Notes on Foundational Large Language Models & Text Generation
Notes from Google’s Foundational Large Language Models & Text Generation white paper(part of the Kaggle/Google Deep Dive on LLM Course)
Fine tuning methods:
- Supervised Fine Tuning
- Give a LLM a crash course specifically designed for a task. e.g. a whiz of summarizing research papers, train it on research papers and summaries of papers.
- Reinforcement learning from human feedback(RHLF)
- We use human feedback to train a reward model ( a judge that tells whether a response from LLM is good or bad)
- Parameter efficient fine tuning(PEFT)
- Tackles a real world problem - instead of retraining whole model, we can only retrain special modules of the LLM.
How do we talk to the LLM? We use prompt engineering(give our LLM a clear recipe)
- The way that we phrase our prompts can make a world of difference.
- Zero shot prompting - we give it a task and tell it to give a response
- Few shot prompting - Give it a few examples
- Chain of thought prompting - Tell it step by step to do the task.

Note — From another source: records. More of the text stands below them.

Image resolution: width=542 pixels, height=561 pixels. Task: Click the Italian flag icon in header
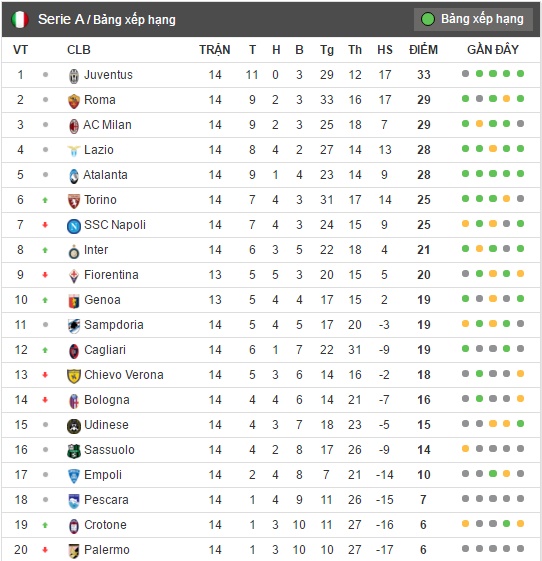[x=20, y=19]
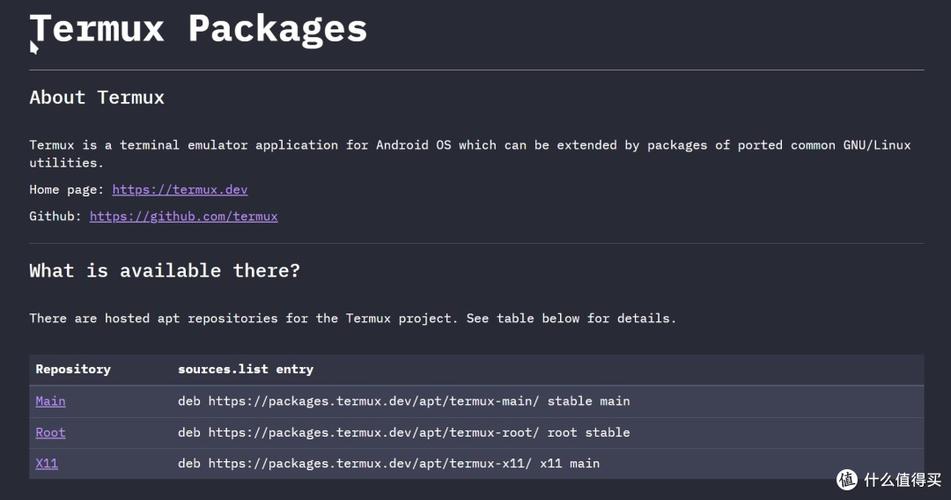Click the 'What is available there?' heading

tap(164, 270)
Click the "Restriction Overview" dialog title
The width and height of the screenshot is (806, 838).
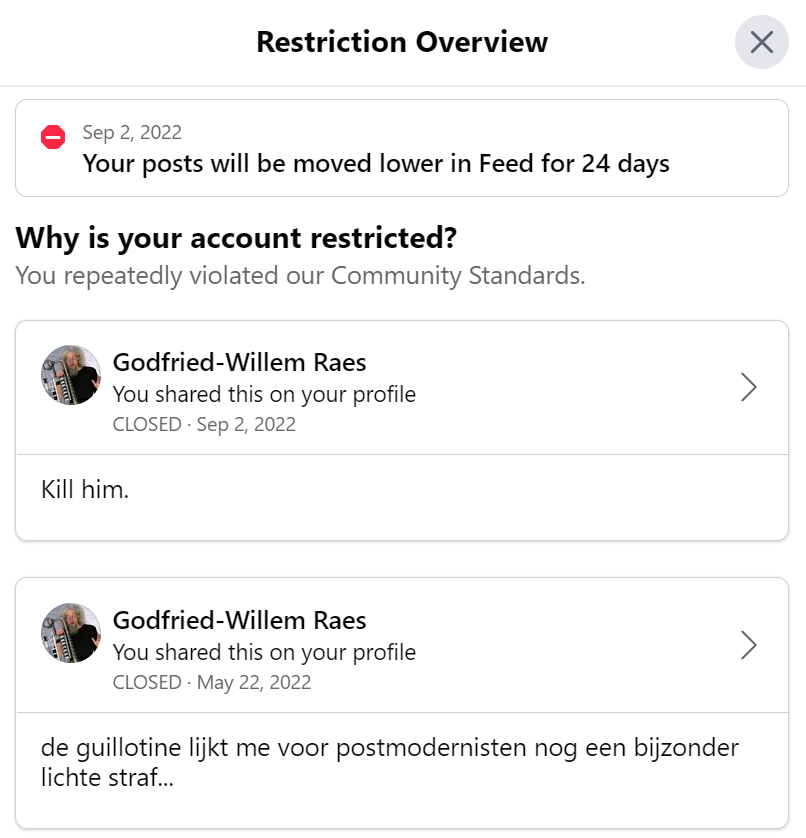(402, 42)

Sampling techniques control how the LLM picks up the enxt word/its style.
Techniques:
- greedy search
- random sampling - throwing some unpredictibility
- temperature sampling - balance between predictabiity and creativity
Inference optimization techniques - how to make inference better.
- quantization - streamling hte models internal calculations(use lower precision numbers/using “shorthands”)
- distillation - train a smaller,faster “student” model that mimics the “teacher” model
- output preserving methods - guarantees that the models’ performance remains unchanged.
- prefix caching - imp for chat bots, cases where it needs to save previous answers.
- speculative decoding - have a team of assistants working in parallel
Most exciting applications:
- code generation
- machine translation
- creative content generation
- reasoning about abstract math problems.